Would you print each of the entries below precisely as given?

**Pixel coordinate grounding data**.
--- START ---
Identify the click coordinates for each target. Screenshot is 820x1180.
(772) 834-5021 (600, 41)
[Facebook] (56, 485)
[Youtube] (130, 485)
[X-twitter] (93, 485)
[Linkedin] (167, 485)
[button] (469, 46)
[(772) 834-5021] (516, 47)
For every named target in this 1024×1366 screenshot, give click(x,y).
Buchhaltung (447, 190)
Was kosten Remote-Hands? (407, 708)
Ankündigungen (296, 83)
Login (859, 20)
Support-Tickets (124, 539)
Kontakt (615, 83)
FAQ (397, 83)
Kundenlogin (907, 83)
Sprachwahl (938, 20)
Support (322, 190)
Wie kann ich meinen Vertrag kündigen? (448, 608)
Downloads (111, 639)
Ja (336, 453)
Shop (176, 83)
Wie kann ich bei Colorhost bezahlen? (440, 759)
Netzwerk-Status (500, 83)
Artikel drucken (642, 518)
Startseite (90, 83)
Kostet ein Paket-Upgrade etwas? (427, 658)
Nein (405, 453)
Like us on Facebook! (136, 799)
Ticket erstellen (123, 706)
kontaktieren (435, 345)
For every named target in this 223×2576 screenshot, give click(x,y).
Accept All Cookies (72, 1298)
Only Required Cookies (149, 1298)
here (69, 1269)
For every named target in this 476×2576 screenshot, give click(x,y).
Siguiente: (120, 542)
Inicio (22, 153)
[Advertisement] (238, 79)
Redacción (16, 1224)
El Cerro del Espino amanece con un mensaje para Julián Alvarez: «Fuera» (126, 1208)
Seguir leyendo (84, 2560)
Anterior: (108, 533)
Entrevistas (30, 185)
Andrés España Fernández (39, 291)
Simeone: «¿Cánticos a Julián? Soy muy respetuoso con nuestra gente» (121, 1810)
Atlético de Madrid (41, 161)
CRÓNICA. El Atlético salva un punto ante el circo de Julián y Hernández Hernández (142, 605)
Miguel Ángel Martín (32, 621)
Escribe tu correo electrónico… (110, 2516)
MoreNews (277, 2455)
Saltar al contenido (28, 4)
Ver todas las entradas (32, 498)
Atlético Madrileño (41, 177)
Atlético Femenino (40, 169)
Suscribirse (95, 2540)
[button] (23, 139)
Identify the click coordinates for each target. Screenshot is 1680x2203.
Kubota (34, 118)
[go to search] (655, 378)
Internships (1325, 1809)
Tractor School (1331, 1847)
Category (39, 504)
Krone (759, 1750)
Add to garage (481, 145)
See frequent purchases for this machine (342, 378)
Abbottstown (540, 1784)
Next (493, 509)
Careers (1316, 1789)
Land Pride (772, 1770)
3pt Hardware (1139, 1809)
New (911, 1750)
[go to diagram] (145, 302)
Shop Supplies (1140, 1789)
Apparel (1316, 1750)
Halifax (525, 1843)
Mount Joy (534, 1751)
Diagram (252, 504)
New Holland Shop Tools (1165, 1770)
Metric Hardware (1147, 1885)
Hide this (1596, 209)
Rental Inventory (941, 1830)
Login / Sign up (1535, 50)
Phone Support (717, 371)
--- END ---
**Response to this task**.
Identify the click coordinates for each target. Screenshot is 820x1180.
(772) 834-5021 (600, 41)
[Facebook] (56, 485)
[Youtube] (130, 485)
[X-twitter] (93, 485)
[Linkedin] (167, 485)
[button] (469, 46)
[(772) 834-5021] (516, 47)
For every named target in this 1024×1366 screenshot, give click(x,y).
Buchhaltung (447, 190)
Was kosten Remote-Hands? (407, 708)
Ankündigungen (296, 83)
Login (859, 20)
Support-Tickets (124, 539)
Kontakt (615, 83)
FAQ (397, 83)
Kundenlogin (907, 83)
Sprachwahl (938, 20)
Support (322, 190)
Wie kann ich meinen Vertrag kündigen? (448, 608)
Downloads (111, 639)
Ja (336, 453)
Shop (176, 83)
Wie kann ich bei Colorhost bezahlen? (440, 759)
Netzwerk-Status (500, 83)
Artikel drucken (642, 518)
Startseite (90, 83)
Kostet ein Paket-Upgrade etwas? (427, 658)
Nein (405, 453)
Like us on Facebook! (136, 799)
Ticket erstellen (123, 706)
kontaktieren (435, 345)
For every named target in this 223×2576 screenshot, give click(x,y).
Accept All Cookies (72, 1298)
Only Required Cookies (149, 1298)
here (69, 1269)
For every named target in this 476×2576 screenshot, give click(x,y).
Siguiente: (120, 542)
Inicio (22, 153)
[Advertisement] (238, 79)
Redacción (16, 1224)
El Cerro del Espino amanece con un mensaje para Julián Alvarez: «Fuera» (126, 1208)
Seguir leyendo (84, 2560)
Anterior: (108, 533)
Entrevistas (30, 185)
Andrés España Fernández (39, 291)
Simeone: «¿Cánticos a Julián? Soy muy respetuoso con nuestra gente» (121, 1810)
Atlético de Madrid (41, 161)
CRÓNICA. El Atlético salva un punto ante el circo de Julián y Hernández Hernández (142, 605)
Miguel Ángel Martín (32, 621)
Escribe tu correo electrónico… (110, 2516)
MoreNews (277, 2455)
Saltar al contenido (28, 4)
Ver todas las entradas (32, 498)
Atlético Madrileño (41, 177)
Atlético Femenino (40, 169)
Suscribirse (95, 2540)
[button] (23, 139)
Identify the click coordinates for each target. Screenshot is 1680x2203.
Kubota (34, 118)
[go to search] (655, 378)
Internships (1325, 1809)
Tractor School (1331, 1847)
Category (39, 504)
Krone (759, 1750)
Add to garage (481, 145)
See frequent purchases for this machine (342, 378)
Abbottstown (540, 1784)
Next (493, 509)
Careers (1316, 1789)
Land Pride (772, 1770)
3pt Hardware (1139, 1809)
New (911, 1750)
[go to diagram] (145, 302)
Shop Supplies (1140, 1789)
Apparel (1316, 1750)
Halifax (525, 1843)
Mount Joy (534, 1751)
Diagram (252, 504)
New Holland Shop Tools (1165, 1770)
Metric Hardware (1147, 1885)
Hide this (1596, 209)
Rental Inventory (941, 1830)
Login / Sign up (1535, 50)
Phone Support (717, 371)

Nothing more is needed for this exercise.